Instructions for the task
Lines to restate from the data below: from the one containing "Task: Open the Dashboard icon in the sidebar" to the one containing "Click inside the Suche", both included. Give them again exactly, and only them.

----

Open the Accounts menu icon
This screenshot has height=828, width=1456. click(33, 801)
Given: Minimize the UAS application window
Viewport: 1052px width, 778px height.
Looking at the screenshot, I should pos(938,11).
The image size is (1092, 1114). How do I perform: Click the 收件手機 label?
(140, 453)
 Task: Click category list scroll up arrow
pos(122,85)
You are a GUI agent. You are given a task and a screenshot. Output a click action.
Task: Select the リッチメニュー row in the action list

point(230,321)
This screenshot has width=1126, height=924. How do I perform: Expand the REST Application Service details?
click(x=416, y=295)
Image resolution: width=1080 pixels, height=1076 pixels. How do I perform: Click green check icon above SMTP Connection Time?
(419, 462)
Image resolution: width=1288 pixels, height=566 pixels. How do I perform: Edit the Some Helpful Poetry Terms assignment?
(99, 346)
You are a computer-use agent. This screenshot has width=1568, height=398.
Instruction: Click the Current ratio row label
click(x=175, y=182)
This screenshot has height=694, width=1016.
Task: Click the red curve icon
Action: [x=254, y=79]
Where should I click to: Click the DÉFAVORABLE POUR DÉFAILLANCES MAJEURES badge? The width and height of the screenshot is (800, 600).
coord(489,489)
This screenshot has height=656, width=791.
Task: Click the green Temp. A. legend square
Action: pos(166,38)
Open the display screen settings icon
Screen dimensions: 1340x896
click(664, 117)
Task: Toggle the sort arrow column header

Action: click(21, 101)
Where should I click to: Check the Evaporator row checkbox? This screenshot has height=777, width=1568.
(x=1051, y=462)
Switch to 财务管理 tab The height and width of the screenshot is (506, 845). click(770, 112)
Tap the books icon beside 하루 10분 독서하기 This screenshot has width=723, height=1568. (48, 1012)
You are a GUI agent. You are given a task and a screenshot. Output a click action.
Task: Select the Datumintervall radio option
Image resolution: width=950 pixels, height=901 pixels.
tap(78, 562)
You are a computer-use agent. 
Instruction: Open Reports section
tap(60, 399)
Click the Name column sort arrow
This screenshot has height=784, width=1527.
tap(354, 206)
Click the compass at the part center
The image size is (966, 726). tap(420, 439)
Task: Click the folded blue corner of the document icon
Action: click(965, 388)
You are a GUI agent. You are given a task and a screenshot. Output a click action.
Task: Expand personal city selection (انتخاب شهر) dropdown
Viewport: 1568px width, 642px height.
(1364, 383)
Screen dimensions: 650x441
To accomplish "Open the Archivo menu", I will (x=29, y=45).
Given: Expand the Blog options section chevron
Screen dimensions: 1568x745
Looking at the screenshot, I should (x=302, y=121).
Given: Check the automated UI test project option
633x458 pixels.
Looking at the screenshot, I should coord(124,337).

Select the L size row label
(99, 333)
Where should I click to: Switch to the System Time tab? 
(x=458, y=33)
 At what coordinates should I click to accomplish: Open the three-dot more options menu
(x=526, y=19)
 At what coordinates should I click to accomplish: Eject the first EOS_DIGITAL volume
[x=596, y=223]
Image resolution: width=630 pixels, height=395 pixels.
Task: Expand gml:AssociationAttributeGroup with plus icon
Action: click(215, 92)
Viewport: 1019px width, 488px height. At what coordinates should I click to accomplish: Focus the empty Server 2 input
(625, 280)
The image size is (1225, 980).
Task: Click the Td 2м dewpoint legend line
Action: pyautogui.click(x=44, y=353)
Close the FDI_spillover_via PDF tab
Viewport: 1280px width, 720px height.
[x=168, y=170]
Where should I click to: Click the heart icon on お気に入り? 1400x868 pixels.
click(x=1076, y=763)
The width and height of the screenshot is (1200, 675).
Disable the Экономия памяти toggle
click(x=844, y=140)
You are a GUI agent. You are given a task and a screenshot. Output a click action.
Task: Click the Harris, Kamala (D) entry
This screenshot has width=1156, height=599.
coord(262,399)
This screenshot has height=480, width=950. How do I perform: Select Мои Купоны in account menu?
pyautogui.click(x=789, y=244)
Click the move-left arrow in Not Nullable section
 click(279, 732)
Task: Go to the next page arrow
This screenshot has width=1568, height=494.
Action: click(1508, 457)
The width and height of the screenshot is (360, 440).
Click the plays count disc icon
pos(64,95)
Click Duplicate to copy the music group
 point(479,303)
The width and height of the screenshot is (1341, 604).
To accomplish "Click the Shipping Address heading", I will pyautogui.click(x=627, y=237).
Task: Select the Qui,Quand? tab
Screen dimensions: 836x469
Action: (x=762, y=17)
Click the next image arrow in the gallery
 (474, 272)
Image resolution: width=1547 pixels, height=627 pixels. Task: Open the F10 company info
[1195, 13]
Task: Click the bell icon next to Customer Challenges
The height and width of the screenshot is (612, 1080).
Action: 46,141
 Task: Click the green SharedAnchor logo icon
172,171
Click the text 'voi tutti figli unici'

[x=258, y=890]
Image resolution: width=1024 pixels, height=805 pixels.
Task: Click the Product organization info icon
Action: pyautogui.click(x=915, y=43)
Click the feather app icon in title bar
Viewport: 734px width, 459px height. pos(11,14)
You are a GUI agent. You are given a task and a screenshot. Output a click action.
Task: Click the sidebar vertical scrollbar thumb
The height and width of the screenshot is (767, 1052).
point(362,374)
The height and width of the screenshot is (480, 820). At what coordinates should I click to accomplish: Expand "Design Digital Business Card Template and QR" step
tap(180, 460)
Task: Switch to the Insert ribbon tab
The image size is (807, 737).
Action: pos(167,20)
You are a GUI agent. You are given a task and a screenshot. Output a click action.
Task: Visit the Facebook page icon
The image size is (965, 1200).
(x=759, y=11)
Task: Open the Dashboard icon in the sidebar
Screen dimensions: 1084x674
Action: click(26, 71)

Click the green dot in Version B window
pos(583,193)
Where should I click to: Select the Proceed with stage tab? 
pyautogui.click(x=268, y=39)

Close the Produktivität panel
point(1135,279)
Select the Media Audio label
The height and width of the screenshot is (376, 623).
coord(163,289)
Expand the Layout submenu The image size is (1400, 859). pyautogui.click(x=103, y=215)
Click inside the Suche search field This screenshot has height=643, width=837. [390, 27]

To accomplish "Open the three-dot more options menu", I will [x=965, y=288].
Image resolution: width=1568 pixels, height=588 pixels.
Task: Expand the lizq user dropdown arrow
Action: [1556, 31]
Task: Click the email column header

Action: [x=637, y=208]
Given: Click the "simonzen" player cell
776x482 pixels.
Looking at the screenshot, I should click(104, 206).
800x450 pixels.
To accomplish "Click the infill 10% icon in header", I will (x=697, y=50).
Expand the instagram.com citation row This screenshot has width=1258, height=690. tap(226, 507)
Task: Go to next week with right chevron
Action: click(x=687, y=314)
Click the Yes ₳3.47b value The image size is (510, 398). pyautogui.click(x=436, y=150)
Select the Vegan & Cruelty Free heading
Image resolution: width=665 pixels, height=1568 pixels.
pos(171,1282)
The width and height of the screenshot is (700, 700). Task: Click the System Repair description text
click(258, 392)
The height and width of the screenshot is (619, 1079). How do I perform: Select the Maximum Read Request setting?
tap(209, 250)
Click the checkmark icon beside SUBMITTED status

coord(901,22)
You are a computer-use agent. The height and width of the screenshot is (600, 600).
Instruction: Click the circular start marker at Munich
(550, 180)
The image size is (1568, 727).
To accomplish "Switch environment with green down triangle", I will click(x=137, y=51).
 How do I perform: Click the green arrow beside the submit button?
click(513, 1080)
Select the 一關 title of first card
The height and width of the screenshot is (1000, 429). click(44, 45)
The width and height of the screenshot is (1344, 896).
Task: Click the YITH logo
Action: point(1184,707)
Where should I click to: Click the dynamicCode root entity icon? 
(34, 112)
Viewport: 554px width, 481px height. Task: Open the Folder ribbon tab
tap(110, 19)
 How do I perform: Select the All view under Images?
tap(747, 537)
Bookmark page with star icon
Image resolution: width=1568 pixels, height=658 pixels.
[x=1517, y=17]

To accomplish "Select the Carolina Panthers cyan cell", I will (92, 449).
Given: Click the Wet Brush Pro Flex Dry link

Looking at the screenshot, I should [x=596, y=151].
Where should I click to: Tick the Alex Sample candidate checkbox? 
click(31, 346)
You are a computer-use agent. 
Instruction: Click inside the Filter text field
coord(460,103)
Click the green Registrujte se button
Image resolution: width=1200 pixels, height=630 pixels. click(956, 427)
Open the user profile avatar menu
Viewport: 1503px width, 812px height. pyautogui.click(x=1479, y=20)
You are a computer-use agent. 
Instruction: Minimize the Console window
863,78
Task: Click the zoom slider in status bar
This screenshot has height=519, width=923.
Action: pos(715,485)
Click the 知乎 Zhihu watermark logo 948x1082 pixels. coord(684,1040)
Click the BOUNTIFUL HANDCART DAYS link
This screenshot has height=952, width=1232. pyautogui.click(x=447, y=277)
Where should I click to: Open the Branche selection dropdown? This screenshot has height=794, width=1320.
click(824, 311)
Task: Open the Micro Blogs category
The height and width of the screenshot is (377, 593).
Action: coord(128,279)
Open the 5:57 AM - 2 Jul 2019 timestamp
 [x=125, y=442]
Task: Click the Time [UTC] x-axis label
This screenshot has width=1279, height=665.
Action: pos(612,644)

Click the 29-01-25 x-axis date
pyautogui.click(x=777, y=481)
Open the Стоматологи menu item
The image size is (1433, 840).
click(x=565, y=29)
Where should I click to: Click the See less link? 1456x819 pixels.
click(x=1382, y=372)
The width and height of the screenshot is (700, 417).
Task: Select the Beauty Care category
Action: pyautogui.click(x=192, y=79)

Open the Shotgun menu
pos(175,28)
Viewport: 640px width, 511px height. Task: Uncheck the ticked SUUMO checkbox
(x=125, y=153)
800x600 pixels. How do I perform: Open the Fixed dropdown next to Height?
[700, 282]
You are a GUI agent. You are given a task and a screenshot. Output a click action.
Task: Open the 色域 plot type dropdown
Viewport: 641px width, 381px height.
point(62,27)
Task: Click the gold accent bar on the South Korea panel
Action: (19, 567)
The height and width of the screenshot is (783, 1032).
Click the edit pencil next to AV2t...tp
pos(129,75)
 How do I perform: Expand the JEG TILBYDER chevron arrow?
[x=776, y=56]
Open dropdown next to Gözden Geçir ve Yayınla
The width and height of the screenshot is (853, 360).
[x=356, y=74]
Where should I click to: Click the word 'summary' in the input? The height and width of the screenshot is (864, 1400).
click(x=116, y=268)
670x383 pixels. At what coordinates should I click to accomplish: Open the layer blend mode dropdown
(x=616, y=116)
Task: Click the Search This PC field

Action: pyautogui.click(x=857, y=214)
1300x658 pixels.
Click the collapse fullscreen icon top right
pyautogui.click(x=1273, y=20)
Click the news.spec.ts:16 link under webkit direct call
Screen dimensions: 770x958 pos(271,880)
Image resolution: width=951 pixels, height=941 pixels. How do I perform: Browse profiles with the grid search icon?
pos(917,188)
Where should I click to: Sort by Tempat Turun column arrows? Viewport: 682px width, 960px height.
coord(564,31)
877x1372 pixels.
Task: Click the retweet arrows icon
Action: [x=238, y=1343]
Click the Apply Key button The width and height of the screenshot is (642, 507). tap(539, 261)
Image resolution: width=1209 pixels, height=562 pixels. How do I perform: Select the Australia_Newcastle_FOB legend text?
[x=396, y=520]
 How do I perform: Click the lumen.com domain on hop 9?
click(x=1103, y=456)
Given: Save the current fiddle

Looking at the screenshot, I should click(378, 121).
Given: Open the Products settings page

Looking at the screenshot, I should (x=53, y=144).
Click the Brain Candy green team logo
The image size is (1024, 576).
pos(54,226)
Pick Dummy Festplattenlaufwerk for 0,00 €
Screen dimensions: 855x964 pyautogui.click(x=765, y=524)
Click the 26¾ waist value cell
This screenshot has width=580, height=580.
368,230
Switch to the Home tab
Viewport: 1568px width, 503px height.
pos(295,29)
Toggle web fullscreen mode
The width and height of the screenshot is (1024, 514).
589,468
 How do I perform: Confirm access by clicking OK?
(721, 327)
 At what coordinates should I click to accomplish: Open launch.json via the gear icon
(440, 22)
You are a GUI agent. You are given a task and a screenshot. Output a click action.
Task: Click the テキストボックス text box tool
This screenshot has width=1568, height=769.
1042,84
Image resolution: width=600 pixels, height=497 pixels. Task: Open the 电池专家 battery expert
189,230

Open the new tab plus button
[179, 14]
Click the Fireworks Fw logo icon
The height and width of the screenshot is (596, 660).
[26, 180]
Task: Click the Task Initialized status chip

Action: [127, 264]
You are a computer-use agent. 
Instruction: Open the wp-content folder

----

Problem solution
Task: Open the Dashboard icon in the sidebar
Screen dimensions: 1084x674
Action: click(26, 71)

Click the green dot in Version B window
pos(583,193)
Where should I click to: Select the Proceed with stage tab? 
pyautogui.click(x=268, y=39)

Close the Produktivität panel
point(1135,279)
Select the Media Audio label
The height and width of the screenshot is (376, 623).
coord(163,289)
Expand the Layout submenu The image size is (1400, 859). pyautogui.click(x=103, y=215)
Click inside the Suche search field This screenshot has height=643, width=837. [390, 27]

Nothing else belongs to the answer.